Als absoluten Luxus gönnte ich mir heute einen etwas längeren Trainingslauf. Punkt elf Uhr startete ich mit einem Freund zu einer geruhsamen Runde durch die Dörfer und Fluren der Umgebung.
Nach gut 25 km lieferte ich meinen Mitläufer vor seiner Haustür ab und hängte noch eine eigene Runde dran, sodass ich nach vier Stunden so etwa 45 km zu Buche stehen hatte. Gern hätte ich noch ein Stück mehr gemacht. aber die Pflicht rief wieder.
Dennoch: Der heutige Lauf war ein purer Genuss. Nach meinem Rücktritt als DUV-Pressewart habe ich den Kopf zumindest in dieser Hinsicht frei. Eigentlich hätte ich das Für und Wider des Rücktritts noch einige Tage abgewogen, doch nachdem meine Präsidiumskollegen mich aus dem Content-Management-System der Deutschen Ultramarathon-Vereinigung (www.d-u-v.org) geschmissen hatten, fiel mir die Entscheidung leicht.
Um noch einmal auf meinen heutigen Lauf zu kommen: Als wir starteten, war der Himmel noch bewölkt, die Temperatur lag bei ca. 6 Grad. Nach etwa einer Stunde klarte das Wetter auf, die Sonne ließ sich blicken.
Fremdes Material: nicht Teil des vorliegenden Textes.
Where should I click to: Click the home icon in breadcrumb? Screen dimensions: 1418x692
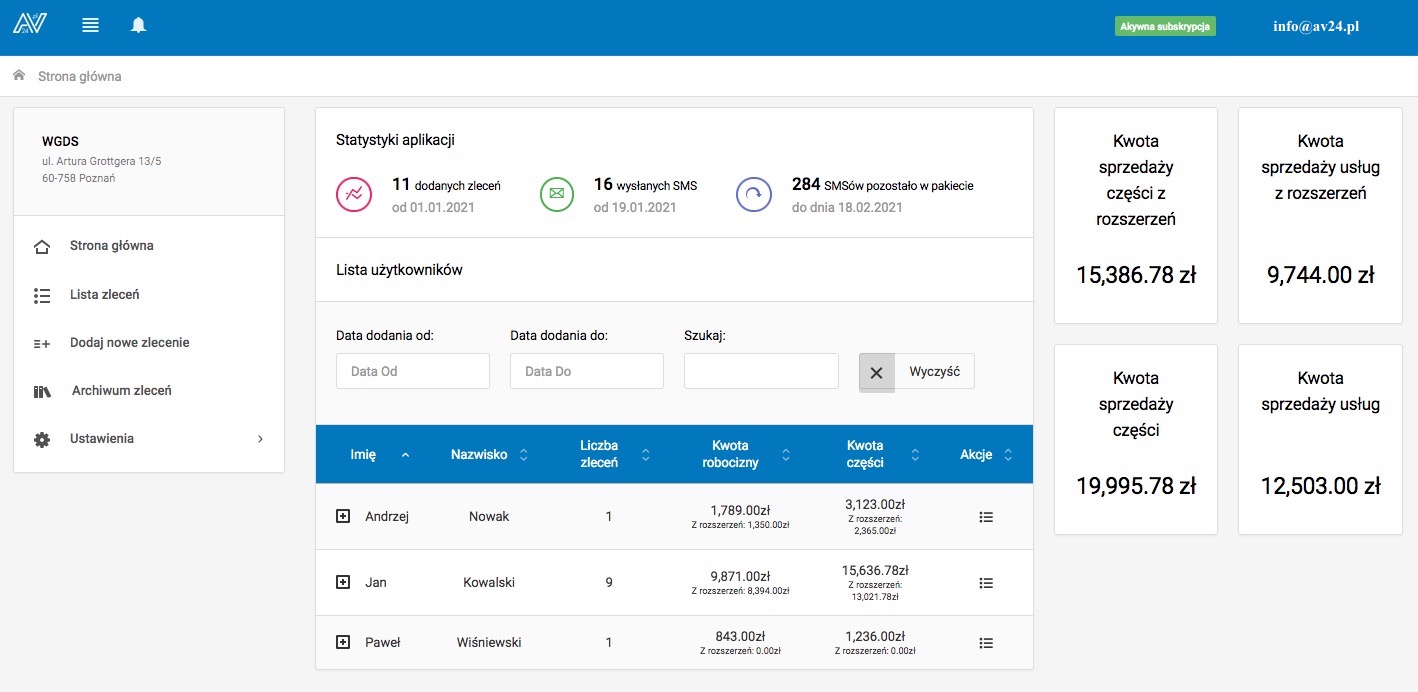tap(19, 76)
Ich war froh, "kurz" gestartet zu sein und genoss die Wärme der Sonne auf der Haut. Und ich fühlte mich an eines der Plakate beim Sri-Chinmoy-6-Stunden-Lauf von Nürnberg erinnert, auf dem von den hinter mir liegenden Wolken des vergangenen Tages und der vor mir scheinenden Sonne des neuen Tages die Rede war.
Apropos Nürnberg: Am 17. März ist es soweit, dann findet dort der 6-Stunden-Lauf statt. Wer sich dafür interessiert, sollte mal unter www.scmt.de nachschauen oder - noch besser - mitmachen.